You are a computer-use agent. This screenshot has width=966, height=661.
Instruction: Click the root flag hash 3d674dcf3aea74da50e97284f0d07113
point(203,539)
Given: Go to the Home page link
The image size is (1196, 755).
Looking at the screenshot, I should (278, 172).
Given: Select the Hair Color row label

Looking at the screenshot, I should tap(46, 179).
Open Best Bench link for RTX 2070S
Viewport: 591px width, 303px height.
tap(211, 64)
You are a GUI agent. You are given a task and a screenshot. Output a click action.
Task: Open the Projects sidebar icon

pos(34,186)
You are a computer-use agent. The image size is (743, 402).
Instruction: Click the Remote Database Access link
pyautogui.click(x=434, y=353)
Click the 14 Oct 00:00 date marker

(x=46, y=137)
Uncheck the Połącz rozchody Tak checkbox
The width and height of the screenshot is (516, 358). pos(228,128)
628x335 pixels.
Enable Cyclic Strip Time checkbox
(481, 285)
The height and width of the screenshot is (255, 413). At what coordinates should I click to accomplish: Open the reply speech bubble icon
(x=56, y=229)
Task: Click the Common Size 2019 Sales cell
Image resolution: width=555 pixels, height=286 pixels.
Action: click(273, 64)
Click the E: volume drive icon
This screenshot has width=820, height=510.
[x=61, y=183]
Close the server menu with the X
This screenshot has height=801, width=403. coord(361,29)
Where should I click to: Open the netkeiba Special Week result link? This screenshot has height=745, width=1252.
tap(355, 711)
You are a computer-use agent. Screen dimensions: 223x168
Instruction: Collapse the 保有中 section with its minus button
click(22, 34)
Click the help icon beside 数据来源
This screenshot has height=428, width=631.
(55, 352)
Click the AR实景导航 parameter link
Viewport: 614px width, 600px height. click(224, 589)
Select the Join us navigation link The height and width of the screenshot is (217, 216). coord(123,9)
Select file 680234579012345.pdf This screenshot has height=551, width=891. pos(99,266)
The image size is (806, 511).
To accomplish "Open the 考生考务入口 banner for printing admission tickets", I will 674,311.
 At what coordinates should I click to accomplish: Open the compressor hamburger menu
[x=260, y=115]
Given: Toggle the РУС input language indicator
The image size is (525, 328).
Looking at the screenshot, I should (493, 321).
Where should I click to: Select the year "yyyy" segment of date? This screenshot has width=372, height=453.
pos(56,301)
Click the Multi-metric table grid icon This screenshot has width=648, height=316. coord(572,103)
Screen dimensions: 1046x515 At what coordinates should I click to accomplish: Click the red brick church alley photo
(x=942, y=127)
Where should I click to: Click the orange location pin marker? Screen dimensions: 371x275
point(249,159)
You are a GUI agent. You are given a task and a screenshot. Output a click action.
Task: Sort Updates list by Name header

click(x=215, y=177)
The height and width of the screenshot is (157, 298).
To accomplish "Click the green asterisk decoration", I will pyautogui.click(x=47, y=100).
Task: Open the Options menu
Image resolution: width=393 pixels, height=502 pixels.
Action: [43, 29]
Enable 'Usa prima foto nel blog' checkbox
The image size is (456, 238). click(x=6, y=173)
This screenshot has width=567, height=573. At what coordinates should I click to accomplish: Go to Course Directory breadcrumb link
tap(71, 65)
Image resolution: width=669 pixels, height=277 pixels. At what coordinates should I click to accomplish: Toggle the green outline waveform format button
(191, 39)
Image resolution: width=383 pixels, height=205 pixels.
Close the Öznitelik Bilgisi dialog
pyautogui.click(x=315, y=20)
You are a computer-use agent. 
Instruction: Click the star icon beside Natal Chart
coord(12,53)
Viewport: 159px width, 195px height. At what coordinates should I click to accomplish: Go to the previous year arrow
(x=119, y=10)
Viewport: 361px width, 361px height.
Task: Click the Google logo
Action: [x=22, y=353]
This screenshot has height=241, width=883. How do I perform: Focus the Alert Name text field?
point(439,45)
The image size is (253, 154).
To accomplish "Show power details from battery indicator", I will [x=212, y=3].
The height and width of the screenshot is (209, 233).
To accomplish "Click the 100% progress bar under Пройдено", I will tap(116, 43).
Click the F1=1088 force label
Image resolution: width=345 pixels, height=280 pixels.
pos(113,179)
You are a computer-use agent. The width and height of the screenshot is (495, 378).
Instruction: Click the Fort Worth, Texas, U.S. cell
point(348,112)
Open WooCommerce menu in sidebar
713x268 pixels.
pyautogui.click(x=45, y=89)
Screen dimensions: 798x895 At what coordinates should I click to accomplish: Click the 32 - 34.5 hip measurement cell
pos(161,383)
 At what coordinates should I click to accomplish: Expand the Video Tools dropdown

__TASK DETAILS__:
Among the lines of the preceding listing, tally those that include "indicator"; reply with the number alone.

__EXERCISE RESPONSE__:
2